La seguridad en eventos multitudinarios es un tema crucial que requiere atención constante, especialmente cuando se trata de partidos de fútbol que generan una gran afluencia de personas. Recientemente, la Ciudad de México implementó un gigantesco operativo de seguridad para un partido entre México e Inglaterra, pero este despliegue dejó más preguntas que respuestas. ¿Qué salió mal? ¿Qué lecciones se pueden aprender? En este artículo, exploraremos los puntos críticos de este operativo, las fallas que se presentaron y la necesidad de mejorar las estrategias de seguridad para eventos futuros.
Un Operativo sin Precedentes en la Ciudad de México
La reciente estrategia de seguridad fue notable por su magnitud. Se destinaron alrededor de 17,000 policías a diferentes puntos estratégicos, incluyendo el estadio y zonas icónicas como el Zócalo y el Ángel de la Independencia.
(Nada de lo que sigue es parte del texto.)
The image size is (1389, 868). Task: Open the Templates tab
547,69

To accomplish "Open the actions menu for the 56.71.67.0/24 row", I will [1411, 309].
Esta respuesta masiva fue impulsada por incidentes desafortunados en partidos anteriores donde la falta de seguridad resultó en graves consecuencias.
Viridiana Ríos, analista política, mencionó que el establecimiento de controles de acceso fue un paso positivo. Sin embargo, también se implementaron medidas como la ley seca en áreas populares como la Roma y la Condesa, lo que se consideró un acierto para mitigar problemas relacionados con el consumo de alcohol.
La Realidad del Control de Multitudes
Contrario a lo esperado, el operativo encontró serias dificultades desde el inicio. En cuestión de minutos, la multitud logró desbordar las barreras de seguridad en lugares clave. Según Ríos, «A los 10 minutos de iniciado el partido, ya se habían roto los cercos de contención». Esto plantea una pregunta importante: ¿cómo puede un despliegue tan masivo fallar tan rápido?
La analista subrayó que, afortunadamente, el resultado del partido no fue favorable para la selección, lo que ayudó a dispersar a la multitud. Si el resultado hubiera sido diferente, las consecuencias podrían haber sido mucho más graves. Este aspecto subraya la fragilidad de la planificación y ejecución de estos operativos.
Reflexiones sobre la Cultura de Celebración y la Seguridad
El evento también revela una contradicción en la forma en que se manejan las multitudes en México. Aunque la identidad nacional se celebró, existe una clara necesidad de protocolos más robustos para manejar la afluencia de personas en eventos de gran escala. Ríos destacó que la cultura de celebración puede llevar a comportamientos riesgosos, como escalar postes o realizar acrobacias peligrosas.
La experiencia de este operativo no solo debe ser una lección sobre la seguridad, sino también una oportunidad para repensar cómo se organizan estos eventos. Las autoridades deben estar preparadas para manejar la naturaleza impredecible de la afición y garantizar que la seguridad sea una prioridad en cada celebración.
Por lo tanto, queda claro que la planificación de estos operativos debe ser revisada y ajustada. No podemos permitir que la suerte sea un factor en la seguridad pública. El compromiso para mejorar y aprender de estas experiencias debe ser una constante en la gestión de eventos deportivos en la Ciudad de México.